▶ _Problem statement_
Recast the rows as a numbered list, leaving out blank lines, starting at the line that contains "Viewport: 584px width, 480px" and ending at the line that contains "tap(52, 429)", both included.

Some rows
▬▬▬▬▬▬▬▬▬▬
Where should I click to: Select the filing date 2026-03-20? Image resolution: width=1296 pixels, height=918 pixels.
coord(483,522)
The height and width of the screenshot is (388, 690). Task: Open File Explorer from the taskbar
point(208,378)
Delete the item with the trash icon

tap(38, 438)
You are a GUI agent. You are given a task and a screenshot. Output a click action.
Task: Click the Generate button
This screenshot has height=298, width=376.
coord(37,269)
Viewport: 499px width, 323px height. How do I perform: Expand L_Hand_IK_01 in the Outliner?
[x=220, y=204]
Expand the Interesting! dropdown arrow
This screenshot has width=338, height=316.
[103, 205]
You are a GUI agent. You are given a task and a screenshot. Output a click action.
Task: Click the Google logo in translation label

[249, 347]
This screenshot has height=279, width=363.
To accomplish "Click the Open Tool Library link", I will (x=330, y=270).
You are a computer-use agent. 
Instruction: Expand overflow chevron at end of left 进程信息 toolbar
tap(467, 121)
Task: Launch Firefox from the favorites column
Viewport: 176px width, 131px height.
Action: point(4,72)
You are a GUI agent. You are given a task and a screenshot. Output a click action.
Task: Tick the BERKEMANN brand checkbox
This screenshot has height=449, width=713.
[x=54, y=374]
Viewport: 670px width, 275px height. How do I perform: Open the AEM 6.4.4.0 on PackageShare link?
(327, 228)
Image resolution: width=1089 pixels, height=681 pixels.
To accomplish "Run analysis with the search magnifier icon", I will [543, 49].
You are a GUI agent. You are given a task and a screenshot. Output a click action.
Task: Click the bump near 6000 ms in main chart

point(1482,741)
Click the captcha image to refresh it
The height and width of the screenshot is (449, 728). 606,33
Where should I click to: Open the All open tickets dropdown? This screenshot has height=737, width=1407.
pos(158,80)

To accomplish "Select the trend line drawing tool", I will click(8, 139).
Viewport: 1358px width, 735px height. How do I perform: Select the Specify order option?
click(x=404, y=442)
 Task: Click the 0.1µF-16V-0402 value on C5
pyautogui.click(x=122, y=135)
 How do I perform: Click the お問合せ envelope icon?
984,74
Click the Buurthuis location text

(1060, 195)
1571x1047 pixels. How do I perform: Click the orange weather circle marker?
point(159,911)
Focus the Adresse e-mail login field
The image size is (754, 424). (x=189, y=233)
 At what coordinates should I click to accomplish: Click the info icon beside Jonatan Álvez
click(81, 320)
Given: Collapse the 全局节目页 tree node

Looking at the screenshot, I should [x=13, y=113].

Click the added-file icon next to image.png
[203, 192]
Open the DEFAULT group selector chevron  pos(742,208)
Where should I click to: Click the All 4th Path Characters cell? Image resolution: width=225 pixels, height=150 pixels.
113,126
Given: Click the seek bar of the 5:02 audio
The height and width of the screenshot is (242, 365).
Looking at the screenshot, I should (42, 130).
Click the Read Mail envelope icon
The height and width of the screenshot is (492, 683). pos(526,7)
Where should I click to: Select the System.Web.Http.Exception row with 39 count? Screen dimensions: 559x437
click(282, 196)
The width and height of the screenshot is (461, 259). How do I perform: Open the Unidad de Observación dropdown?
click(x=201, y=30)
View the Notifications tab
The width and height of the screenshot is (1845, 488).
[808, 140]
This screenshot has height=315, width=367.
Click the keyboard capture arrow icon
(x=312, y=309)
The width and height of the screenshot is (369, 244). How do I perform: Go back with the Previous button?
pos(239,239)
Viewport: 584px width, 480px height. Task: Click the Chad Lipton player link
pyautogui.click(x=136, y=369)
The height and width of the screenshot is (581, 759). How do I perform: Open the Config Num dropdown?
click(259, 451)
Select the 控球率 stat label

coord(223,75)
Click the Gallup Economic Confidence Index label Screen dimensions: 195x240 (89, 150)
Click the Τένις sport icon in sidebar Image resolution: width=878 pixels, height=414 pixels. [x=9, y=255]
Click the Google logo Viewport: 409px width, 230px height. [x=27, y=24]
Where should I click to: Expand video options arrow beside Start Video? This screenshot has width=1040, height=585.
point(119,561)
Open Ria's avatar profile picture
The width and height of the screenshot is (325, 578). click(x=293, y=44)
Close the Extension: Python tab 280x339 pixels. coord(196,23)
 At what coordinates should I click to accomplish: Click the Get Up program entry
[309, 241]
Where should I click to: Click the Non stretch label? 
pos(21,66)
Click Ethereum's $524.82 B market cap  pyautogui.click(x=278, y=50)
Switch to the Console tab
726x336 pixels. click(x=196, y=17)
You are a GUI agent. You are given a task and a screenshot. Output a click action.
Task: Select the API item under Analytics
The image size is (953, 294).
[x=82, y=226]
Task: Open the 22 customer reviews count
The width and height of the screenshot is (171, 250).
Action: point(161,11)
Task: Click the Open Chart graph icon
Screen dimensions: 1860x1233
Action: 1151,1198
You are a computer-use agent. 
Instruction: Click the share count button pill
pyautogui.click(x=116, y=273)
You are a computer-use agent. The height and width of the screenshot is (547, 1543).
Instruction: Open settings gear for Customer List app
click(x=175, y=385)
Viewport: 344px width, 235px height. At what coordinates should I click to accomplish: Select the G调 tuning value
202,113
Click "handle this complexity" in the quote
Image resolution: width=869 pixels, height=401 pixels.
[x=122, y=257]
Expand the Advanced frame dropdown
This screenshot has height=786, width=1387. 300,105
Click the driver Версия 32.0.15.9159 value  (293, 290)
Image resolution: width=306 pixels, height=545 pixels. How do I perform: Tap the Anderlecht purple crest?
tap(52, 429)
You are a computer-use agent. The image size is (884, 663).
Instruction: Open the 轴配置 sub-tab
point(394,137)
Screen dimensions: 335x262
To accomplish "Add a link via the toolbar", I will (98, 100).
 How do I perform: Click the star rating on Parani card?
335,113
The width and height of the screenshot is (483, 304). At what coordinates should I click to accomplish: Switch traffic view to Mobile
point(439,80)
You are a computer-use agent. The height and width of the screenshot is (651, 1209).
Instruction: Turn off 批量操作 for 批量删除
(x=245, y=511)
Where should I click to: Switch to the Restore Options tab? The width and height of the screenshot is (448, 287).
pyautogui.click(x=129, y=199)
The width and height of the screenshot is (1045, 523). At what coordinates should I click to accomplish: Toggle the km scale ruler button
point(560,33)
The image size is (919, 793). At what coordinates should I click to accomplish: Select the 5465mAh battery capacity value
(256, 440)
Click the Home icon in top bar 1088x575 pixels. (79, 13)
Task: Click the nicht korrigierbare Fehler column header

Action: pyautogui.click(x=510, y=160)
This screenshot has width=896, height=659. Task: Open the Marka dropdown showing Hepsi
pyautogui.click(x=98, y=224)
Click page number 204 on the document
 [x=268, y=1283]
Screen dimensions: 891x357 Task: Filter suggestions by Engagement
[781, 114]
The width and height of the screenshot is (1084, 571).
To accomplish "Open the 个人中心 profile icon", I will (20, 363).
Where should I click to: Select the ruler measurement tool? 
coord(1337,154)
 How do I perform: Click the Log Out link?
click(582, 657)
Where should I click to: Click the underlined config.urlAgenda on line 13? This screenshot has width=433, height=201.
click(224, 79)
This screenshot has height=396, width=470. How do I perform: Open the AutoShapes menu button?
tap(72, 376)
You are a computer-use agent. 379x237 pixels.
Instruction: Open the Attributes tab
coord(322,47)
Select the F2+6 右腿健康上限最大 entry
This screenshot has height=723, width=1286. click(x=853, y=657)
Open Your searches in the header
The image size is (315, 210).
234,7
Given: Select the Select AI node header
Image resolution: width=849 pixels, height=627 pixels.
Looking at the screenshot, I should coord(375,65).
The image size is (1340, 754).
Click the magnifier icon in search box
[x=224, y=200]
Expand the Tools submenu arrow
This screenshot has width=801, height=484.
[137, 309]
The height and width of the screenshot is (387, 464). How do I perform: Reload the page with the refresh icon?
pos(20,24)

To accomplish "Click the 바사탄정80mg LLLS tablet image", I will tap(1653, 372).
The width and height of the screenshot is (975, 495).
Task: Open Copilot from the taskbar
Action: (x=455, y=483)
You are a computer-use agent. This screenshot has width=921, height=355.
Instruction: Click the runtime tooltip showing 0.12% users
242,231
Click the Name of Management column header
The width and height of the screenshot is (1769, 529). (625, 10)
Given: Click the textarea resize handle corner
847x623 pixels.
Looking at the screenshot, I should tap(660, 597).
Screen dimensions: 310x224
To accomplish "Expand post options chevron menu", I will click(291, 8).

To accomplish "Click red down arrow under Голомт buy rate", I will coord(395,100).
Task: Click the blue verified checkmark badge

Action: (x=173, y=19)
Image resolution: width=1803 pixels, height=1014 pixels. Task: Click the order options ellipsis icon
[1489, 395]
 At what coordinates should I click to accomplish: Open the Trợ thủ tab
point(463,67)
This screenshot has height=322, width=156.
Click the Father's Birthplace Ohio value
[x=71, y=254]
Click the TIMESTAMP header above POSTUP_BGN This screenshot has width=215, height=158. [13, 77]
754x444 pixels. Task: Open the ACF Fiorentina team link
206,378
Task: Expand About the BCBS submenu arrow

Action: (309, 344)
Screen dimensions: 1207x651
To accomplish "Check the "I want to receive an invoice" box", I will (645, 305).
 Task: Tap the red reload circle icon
▬▬▬▬▬▬▬▬▬▬
▶ _Written answer_
1. Viewport: 584px width, 480px height. Task: Click the Chad Lipton player link
2. pyautogui.click(x=136, y=369)
3. The height and width of the screenshot is (581, 759). How do I perform: Open the Config Num dropdown?
4. click(259, 451)
5. Select the 控球率 stat label
6. coord(223,75)
7. Click the Gallup Economic Confidence Index label Screen dimensions: 195x240 (89, 150)
8. Click the Τένις sport icon in sidebar Image resolution: width=878 pixels, height=414 pixels. [x=9, y=255]
9. Click the Google logo Viewport: 409px width, 230px height. [x=27, y=24]
10. Where should I click to: Expand video options arrow beside Start Video? This screenshot has width=1040, height=585.
11. point(119,561)
12. Open Ria's avatar profile picture
13. The width and height of the screenshot is (325, 578). click(x=293, y=44)
14. Close the Extension: Python tab 280x339 pixels. coord(196,23)
15.  At what coordinates should I click to accomplish: Click the Get Up program entry
16. [309, 241]
17. Where should I click to: Click the Non stretch label? 
18. pos(21,66)
19. Click Ethereum's $524.82 B market cap  pyautogui.click(x=278, y=50)
20. Switch to the Console tab
21. 726x336 pixels. click(x=196, y=17)
22. You are a GUI agent. You are given a task and a screenshot. Output a click action.
23. Task: Select the API item under Analytics
24. The image size is (953, 294).
25. [x=82, y=226]
26. Task: Open the 22 customer reviews count
27. The width and height of the screenshot is (171, 250).
28. Action: point(161,11)
29. Task: Click the Open Chart graph icon
30. Screen dimensions: 1860x1233
31. Action: 1151,1198
32. You are a computer-use agent. 
33. Instruction: Click the share count button pill
34. pyautogui.click(x=116, y=273)
35. You are a computer-use agent. The height and width of the screenshot is (547, 1543).
36. Instruction: Open settings gear for Customer List app
37. click(x=175, y=385)
38. Viewport: 344px width, 235px height. At what coordinates should I click to accomplish: Select the G调 tuning value
39. 202,113
40. Click "handle this complexity" in the quote
41. Image resolution: width=869 pixels, height=401 pixels.
42. [x=122, y=257]
43. Expand the Advanced frame dropdown
44. This screenshot has height=786, width=1387. 300,105
45. Click the driver Версия 32.0.15.9159 value  (293, 290)
46. Image resolution: width=306 pixels, height=545 pixels. How do I perform: Tap the Anderlecht purple crest?
47. tap(52, 429)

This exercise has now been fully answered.